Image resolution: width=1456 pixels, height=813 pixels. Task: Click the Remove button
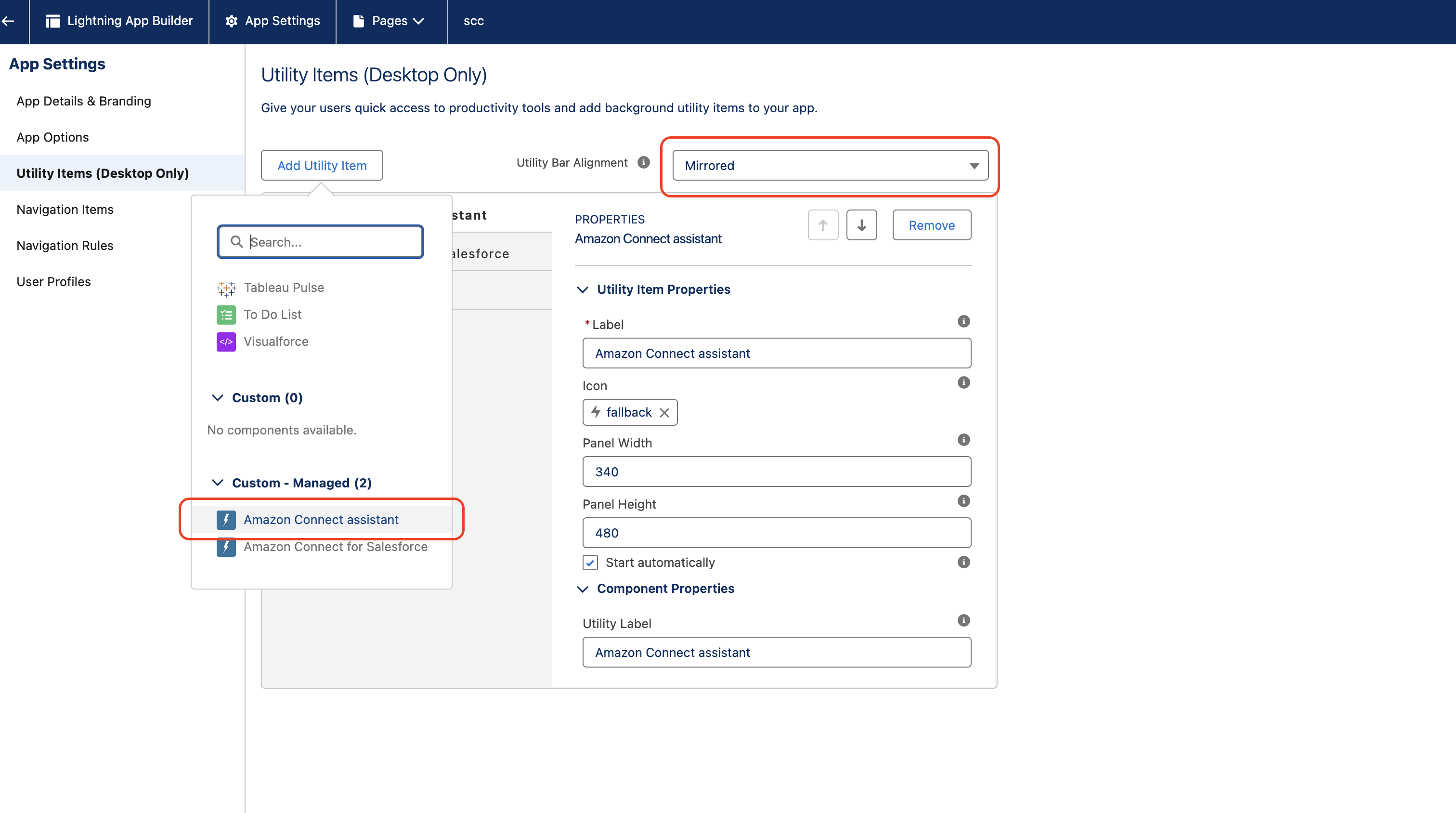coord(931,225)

######

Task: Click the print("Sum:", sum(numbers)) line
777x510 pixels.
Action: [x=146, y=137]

######

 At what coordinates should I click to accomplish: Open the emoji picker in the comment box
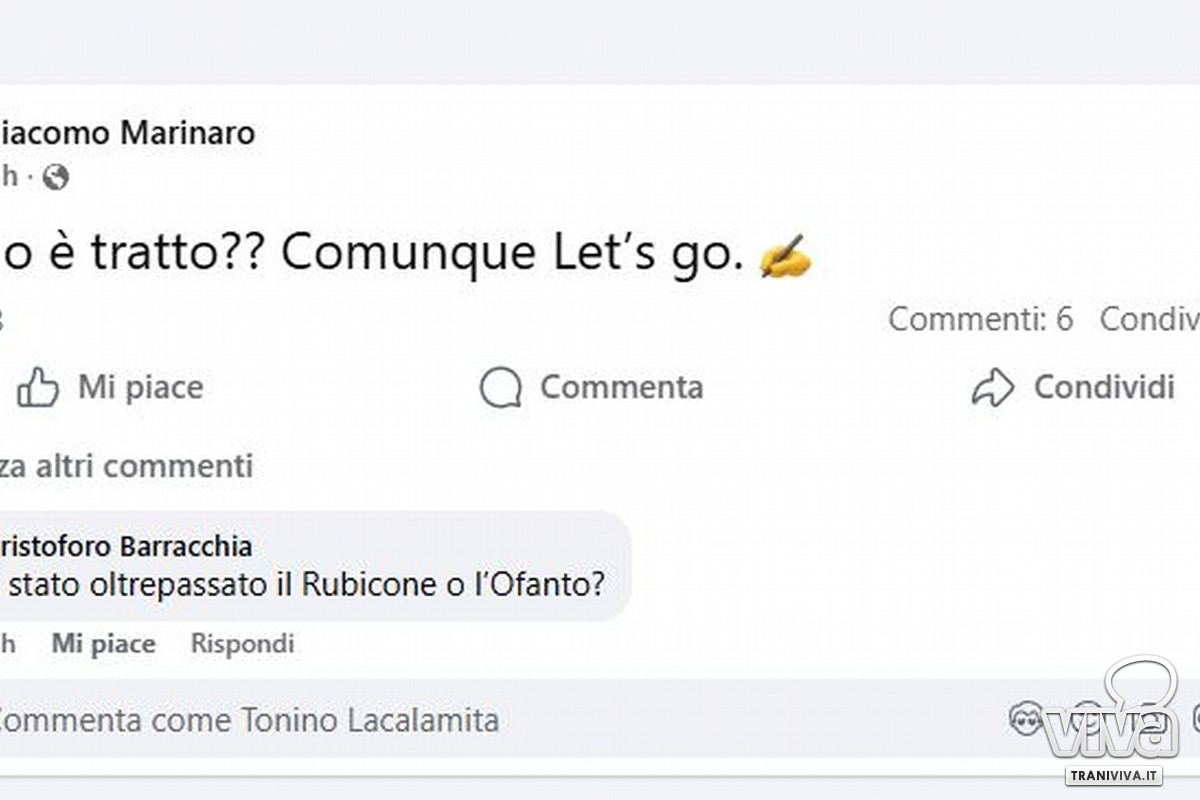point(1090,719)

######

**Instructions to follow**:
Rewrite the entries between the lines holding "Image resolution: width=1456" and "coord(931,225)", inclusive, replacing "Remove" with "Delete" and keeping everything else the same. Leave out the pictures and give only those lines.

**Completed exercise**:
Image resolution: width=1456 pixels, height=813 pixels. Task: Click the Delete button
coord(931,225)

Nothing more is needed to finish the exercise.